The number of people I have known who have pretended to be more ill/disabled than they really are: almost none.
The number of people I have known who have pretended to be less ill/disabled than they really are: almost everyone.
When people tell you they have a chronic illness/disability, believe them. Otherwise you are an Ableist asshole.
This messed with me for so long and it still does because I’m like,,,, am I faking it??? Is it actually that bad??? And then I have a good day and I’m like well I imagined the pain I’m the first place I’m a fraud,,, then I get a bad day and suddenly I’m dying
i was gonna say “the only times ive pretended to be more disabled than i am was to get accomodations i really needed but wouldn’t have gotten otherwise” and then i was like wait.
That’s just being honest about how disabled i am.
ok wait that last reblog messed with me so much thats so true
I’ve been genuinely dishonest about my symptoms in order to get what I needed, but only in situations where my actual symptoms were not being respected as “real problems”. Mostly, this was pretending to vomit so I could get out of school, because my parents’ policy was that only a fever or vomit were legitimate reasons to miss school.
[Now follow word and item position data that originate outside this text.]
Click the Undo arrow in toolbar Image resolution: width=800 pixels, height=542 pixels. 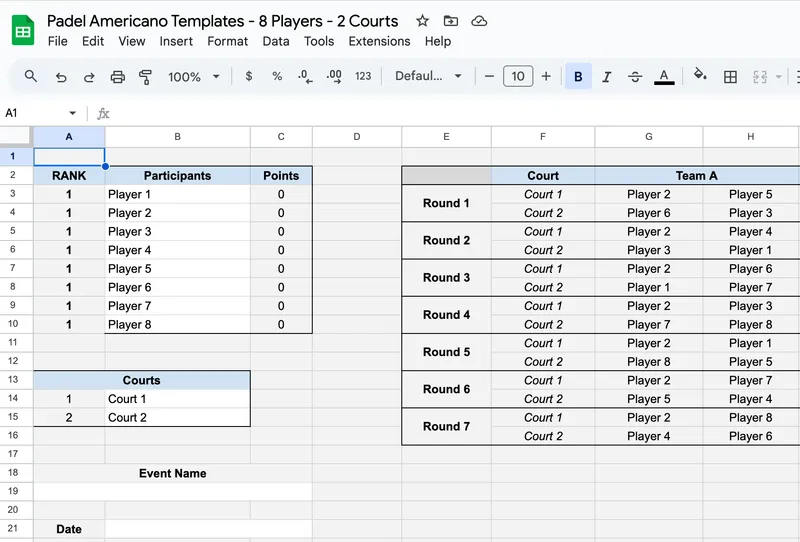click(x=61, y=77)
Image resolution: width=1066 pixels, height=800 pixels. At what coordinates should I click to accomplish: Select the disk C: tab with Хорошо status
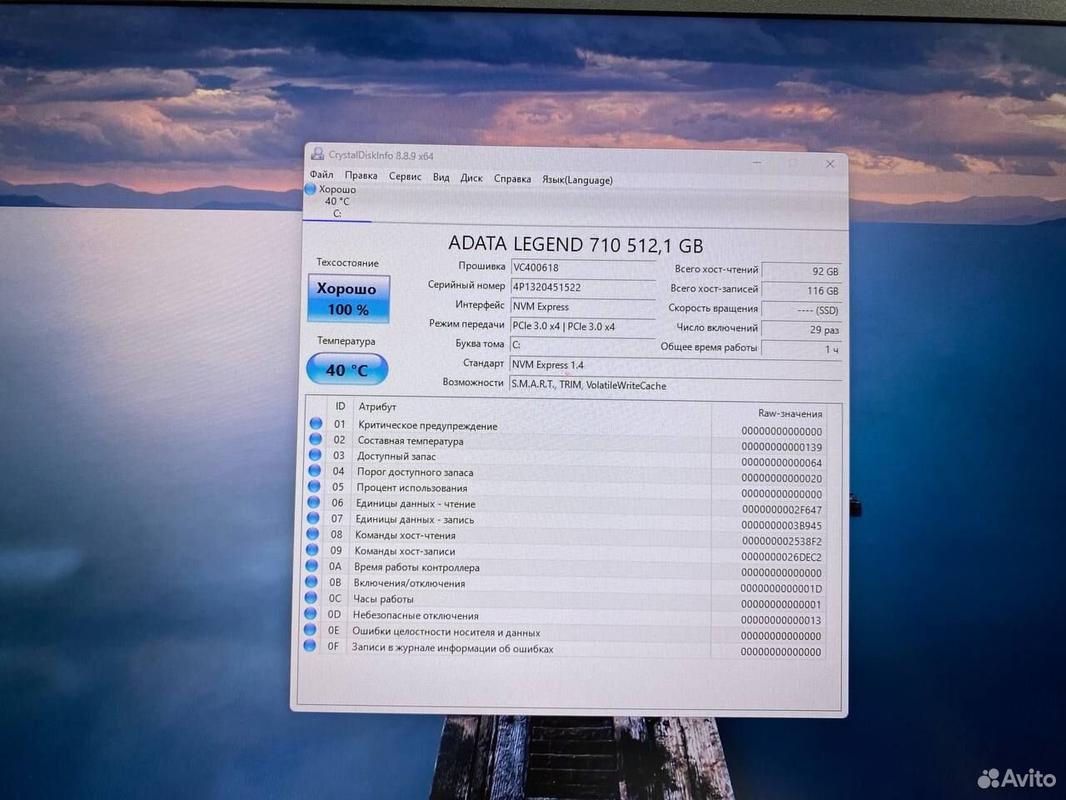point(336,201)
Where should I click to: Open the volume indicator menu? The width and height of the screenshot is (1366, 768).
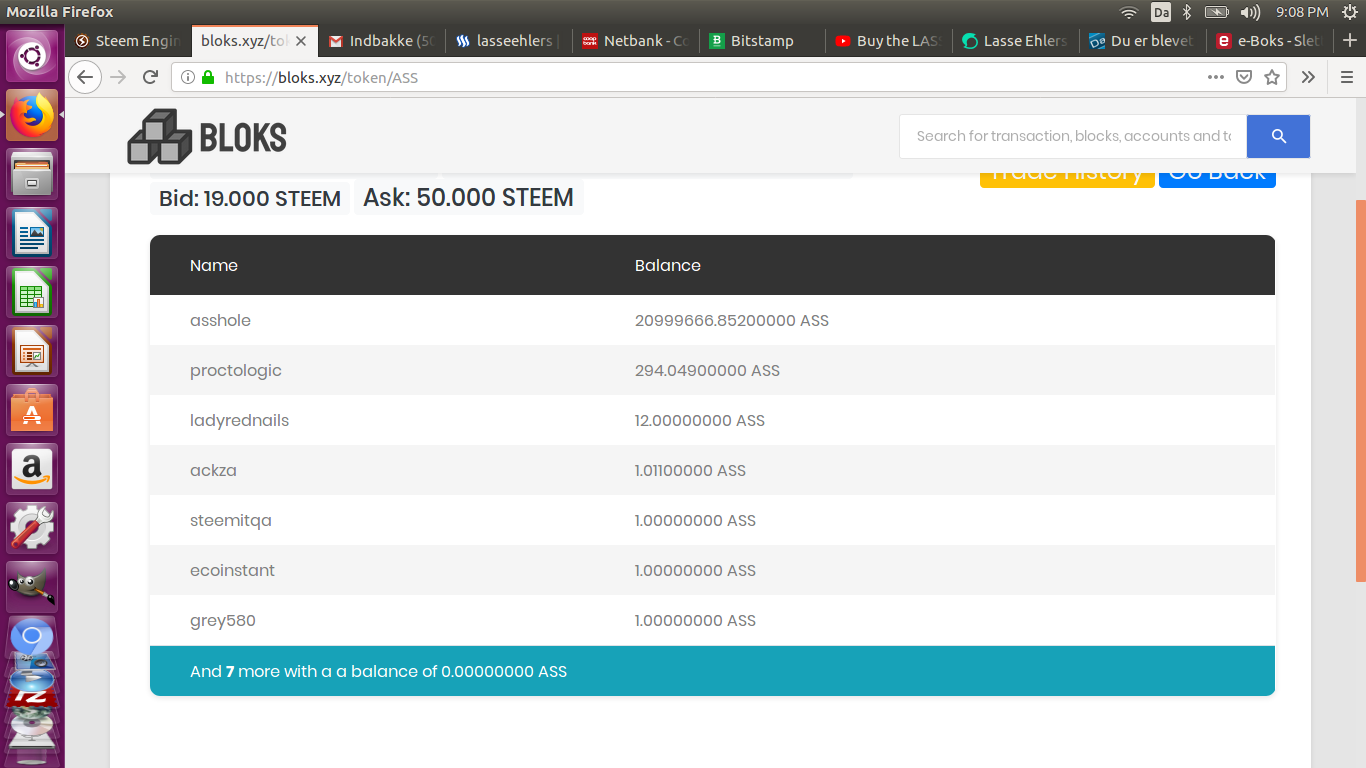tap(1250, 12)

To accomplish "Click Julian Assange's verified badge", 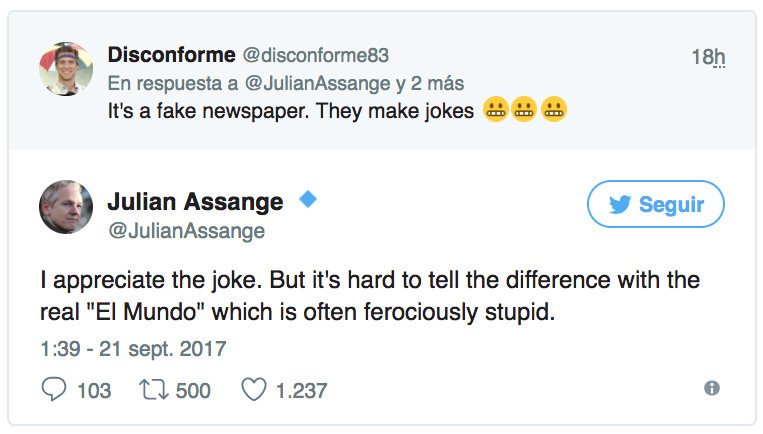I will [x=308, y=200].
I had times where I legitimately had an infectious illness of some kind that “didn’t qualify” also, so it wasn’t even just my actual disability being disregarded. Same thing for going to the nurse’s office to lie down for a while when I had sensory overload, aka “not a real problem”.
Any other time I’ve “misled” someone about symptoms has mostly been them failing to understand what I was talking about in the first place.
Otherwise, yeah. Mostly I have to work hard to actually express just how bad it legitimately, honestly is, because it feels like lying, but it’s not.